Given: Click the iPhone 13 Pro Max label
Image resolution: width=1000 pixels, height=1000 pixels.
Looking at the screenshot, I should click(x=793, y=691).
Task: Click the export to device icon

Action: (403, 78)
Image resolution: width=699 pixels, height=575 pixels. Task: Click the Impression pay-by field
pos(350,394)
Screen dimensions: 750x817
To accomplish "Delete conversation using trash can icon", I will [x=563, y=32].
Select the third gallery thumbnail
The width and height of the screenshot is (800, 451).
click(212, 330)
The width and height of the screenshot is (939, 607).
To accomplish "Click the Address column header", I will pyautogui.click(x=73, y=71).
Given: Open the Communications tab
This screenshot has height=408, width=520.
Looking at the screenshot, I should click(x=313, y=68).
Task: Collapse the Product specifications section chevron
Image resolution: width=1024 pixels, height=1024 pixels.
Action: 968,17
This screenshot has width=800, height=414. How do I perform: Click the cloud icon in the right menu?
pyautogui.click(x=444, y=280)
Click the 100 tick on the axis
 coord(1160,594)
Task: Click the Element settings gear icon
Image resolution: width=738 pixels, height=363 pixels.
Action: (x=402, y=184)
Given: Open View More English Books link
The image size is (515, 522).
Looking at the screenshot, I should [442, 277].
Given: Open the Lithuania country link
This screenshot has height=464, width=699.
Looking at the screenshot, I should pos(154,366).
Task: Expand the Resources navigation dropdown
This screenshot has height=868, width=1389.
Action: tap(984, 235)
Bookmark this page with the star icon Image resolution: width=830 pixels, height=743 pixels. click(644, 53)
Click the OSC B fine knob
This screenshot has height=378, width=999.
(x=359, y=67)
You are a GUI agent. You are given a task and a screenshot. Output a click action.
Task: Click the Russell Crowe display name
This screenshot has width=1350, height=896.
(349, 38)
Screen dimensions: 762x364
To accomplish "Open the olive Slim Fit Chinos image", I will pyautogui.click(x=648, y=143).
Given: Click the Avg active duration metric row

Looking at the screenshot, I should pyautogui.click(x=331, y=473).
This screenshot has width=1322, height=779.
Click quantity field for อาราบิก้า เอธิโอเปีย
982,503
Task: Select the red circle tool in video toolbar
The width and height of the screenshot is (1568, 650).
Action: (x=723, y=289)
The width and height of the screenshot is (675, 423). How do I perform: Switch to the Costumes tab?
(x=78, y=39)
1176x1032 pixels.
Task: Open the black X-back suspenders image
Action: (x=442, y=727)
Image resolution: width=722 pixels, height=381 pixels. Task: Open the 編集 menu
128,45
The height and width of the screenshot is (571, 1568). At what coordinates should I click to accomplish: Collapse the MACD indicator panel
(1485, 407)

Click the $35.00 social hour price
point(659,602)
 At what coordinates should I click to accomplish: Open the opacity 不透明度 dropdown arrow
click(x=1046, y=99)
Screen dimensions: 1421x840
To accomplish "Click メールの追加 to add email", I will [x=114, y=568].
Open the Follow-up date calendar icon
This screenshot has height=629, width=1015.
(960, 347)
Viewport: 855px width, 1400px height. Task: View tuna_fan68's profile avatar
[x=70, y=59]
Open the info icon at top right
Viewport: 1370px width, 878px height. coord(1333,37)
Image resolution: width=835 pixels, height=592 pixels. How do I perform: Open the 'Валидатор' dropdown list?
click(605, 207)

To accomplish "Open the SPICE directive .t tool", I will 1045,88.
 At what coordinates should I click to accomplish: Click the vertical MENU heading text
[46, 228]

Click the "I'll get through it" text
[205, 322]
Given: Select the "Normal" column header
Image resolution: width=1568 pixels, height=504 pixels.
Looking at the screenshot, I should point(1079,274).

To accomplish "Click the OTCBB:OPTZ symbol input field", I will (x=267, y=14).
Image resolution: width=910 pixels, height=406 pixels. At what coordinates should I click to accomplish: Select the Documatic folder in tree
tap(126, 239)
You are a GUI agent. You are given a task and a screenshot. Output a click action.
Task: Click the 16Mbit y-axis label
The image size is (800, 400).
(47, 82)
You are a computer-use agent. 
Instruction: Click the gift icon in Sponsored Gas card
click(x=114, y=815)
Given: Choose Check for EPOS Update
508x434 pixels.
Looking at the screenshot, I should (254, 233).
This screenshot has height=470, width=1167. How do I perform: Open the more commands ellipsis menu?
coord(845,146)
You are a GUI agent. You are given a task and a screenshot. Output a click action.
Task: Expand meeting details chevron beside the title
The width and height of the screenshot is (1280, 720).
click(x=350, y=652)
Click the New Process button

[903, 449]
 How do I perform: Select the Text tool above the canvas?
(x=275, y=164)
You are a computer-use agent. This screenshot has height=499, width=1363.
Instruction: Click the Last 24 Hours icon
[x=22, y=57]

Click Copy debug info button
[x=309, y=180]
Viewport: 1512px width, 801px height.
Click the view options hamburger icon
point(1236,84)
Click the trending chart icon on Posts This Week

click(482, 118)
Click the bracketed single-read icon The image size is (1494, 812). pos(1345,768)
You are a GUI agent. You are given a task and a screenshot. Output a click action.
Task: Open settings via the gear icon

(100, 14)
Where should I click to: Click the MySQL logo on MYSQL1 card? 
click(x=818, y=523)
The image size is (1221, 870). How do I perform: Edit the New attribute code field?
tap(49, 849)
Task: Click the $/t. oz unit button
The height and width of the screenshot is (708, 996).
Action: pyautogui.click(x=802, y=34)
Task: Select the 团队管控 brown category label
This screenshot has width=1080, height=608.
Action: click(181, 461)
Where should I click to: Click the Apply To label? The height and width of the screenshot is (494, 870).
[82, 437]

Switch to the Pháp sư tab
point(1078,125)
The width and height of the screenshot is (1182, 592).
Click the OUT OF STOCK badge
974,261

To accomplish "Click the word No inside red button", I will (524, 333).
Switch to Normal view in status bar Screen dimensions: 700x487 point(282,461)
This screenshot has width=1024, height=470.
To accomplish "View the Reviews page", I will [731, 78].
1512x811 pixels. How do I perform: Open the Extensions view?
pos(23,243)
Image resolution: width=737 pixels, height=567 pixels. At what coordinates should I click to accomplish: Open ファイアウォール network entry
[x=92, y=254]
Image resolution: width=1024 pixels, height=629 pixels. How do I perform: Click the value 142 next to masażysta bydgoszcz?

____________________

→ **TASK DETAILS**:
A word-for-word transcription of the material is required.

→ **ANSWER FOR THE TASK**:
Given: Click the iPhone 13 Pro Max label
Image resolution: width=1000 pixels, height=1000 pixels.
Looking at the screenshot, I should click(x=793, y=691).
Task: Click the export to device icon

Action: (403, 78)
Image resolution: width=699 pixels, height=575 pixels. Task: Click the Impression pay-by field
pos(350,394)
Screen dimensions: 750x817
To accomplish "Delete conversation using trash can icon", I will [x=563, y=32].
Select the third gallery thumbnail
The width and height of the screenshot is (800, 451).
click(212, 330)
The width and height of the screenshot is (939, 607).
To accomplish "Click the Address column header", I will pyautogui.click(x=73, y=71).
Given: Open the Communications tab
This screenshot has height=408, width=520.
Looking at the screenshot, I should click(x=313, y=68).
Task: Collapse the Product specifications section chevron
Image resolution: width=1024 pixels, height=1024 pixels.
Action: 968,17
This screenshot has width=800, height=414. How do I perform: Click the cloud icon in the right menu?
pyautogui.click(x=444, y=280)
Click the 100 tick on the axis
 coord(1160,594)
Task: Click the Element settings gear icon
Image resolution: width=738 pixels, height=363 pixels.
Action: (x=402, y=184)
Given: Open View More English Books link
The image size is (515, 522).
Looking at the screenshot, I should [442, 277].
Given: Open the Lithuania country link
This screenshot has height=464, width=699.
Looking at the screenshot, I should pos(154,366).
Task: Expand the Resources navigation dropdown
This screenshot has height=868, width=1389.
Action: tap(984, 235)
Bookmark this page with the star icon Image resolution: width=830 pixels, height=743 pixels. click(644, 53)
Click the OSC B fine knob
This screenshot has height=378, width=999.
(x=359, y=67)
You are a GUI agent. You are given a task and a screenshot. Output a click action.
Task: Click the Russell Crowe display name
This screenshot has width=1350, height=896.
(349, 38)
Screen dimensions: 762x364
To accomplish "Open the olive Slim Fit Chinos image", I will pyautogui.click(x=648, y=143).
Given: Click the Avg active duration metric row

Looking at the screenshot, I should pyautogui.click(x=331, y=473).
This screenshot has width=1322, height=779.
Click quantity field for อาราบิก้า เอธิโอเปีย
982,503
Task: Select the red circle tool in video toolbar
The width and height of the screenshot is (1568, 650).
Action: (x=723, y=289)
The width and height of the screenshot is (675, 423). How do I perform: Switch to the Costumes tab?
(x=78, y=39)
1176x1032 pixels.
Task: Open the black X-back suspenders image
Action: (x=442, y=727)
Image resolution: width=722 pixels, height=381 pixels. Task: Open the 編集 menu
128,45
The height and width of the screenshot is (571, 1568). At what coordinates should I click to accomplish: Collapse the MACD indicator panel
(1485, 407)

Click the $35.00 social hour price
point(659,602)
 At what coordinates should I click to accomplish: Open the opacity 不透明度 dropdown arrow
click(x=1046, y=99)
Screen dimensions: 1421x840
To accomplish "Click メールの追加 to add email", I will [x=114, y=568].
Open the Follow-up date calendar icon
This screenshot has height=629, width=1015.
(960, 347)
Viewport: 855px width, 1400px height. Task: View tuna_fan68's profile avatar
[x=70, y=59]
Open the info icon at top right
Viewport: 1370px width, 878px height. coord(1333,37)
Image resolution: width=835 pixels, height=592 pixels. How do I perform: Open the 'Валидатор' dropdown list?
click(605, 207)

To accomplish "Open the SPICE directive .t tool", I will 1045,88.
 At what coordinates should I click to accomplish: Click the vertical MENU heading text
[46, 228]

Click the "I'll get through it" text
[205, 322]
Given: Select the "Normal" column header
Image resolution: width=1568 pixels, height=504 pixels.
Looking at the screenshot, I should point(1079,274).

To accomplish "Click the OTCBB:OPTZ symbol input field", I will (x=267, y=14).
Image resolution: width=910 pixels, height=406 pixels. At what coordinates should I click to accomplish: Select the Documatic folder in tree
tap(126, 239)
You are a GUI agent. You are given a task and a screenshot. Output a click action.
Task: Click the 16Mbit y-axis label
The image size is (800, 400).
(47, 82)
You are a computer-use agent. 
Instruction: Click the gift icon in Sponsored Gas card
click(x=114, y=815)
Given: Choose Check for EPOS Update
508x434 pixels.
Looking at the screenshot, I should (254, 233).
This screenshot has height=470, width=1167. How do I perform: Open the more commands ellipsis menu?
coord(845,146)
You are a GUI agent. You are given a task and a screenshot. Output a click action.
Task: Expand meeting details chevron beside the title
The width and height of the screenshot is (1280, 720).
click(x=350, y=652)
Click the New Process button

[903, 449]
 How do I perform: Select the Text tool above the canvas?
(x=275, y=164)
You are a computer-use agent. This screenshot has height=499, width=1363.
Instruction: Click the Last 24 Hours icon
[x=22, y=57]

Click Copy debug info button
[x=309, y=180]
Viewport: 1512px width, 801px height.
Click the view options hamburger icon
point(1236,84)
Click the trending chart icon on Posts This Week

click(482, 118)
Click the bracketed single-read icon The image size is (1494, 812). pos(1345,768)
You are a GUI agent. You are given a task and a screenshot. Output a click action.
Task: Open settings via the gear icon

(100, 14)
Where should I click to: Click the MySQL logo on MYSQL1 card? 
click(x=818, y=523)
The image size is (1221, 870). How do I perform: Edit the New attribute code field?
tap(49, 849)
Task: Click the $/t. oz unit button
The height and width of the screenshot is (708, 996).
Action: pyautogui.click(x=802, y=34)
Task: Select the 团队管控 brown category label
This screenshot has width=1080, height=608.
Action: click(181, 461)
Where should I click to: Click the Apply To label? The height and width of the screenshot is (494, 870).
[82, 437]

Switch to the Pháp sư tab
point(1078,125)
The width and height of the screenshot is (1182, 592).
Click the OUT OF STOCK badge
974,261

To accomplish "Click the word No inside red button", I will (524, 333).
Switch to Normal view in status bar Screen dimensions: 700x487 point(282,461)
This screenshot has width=1024, height=470.
To accomplish "View the Reviews page", I will [731, 78].
1512x811 pixels. How do I perform: Open the Extensions view?
pos(23,243)
Image resolution: width=737 pixels, height=567 pixels. At what coordinates should I click to accomplish: Open ファイアウォール network entry
[x=92, y=254]
Image resolution: width=1024 pixels, height=629 pixels. How do I perform: Click the value 142 next to masażysta bydgoszcz?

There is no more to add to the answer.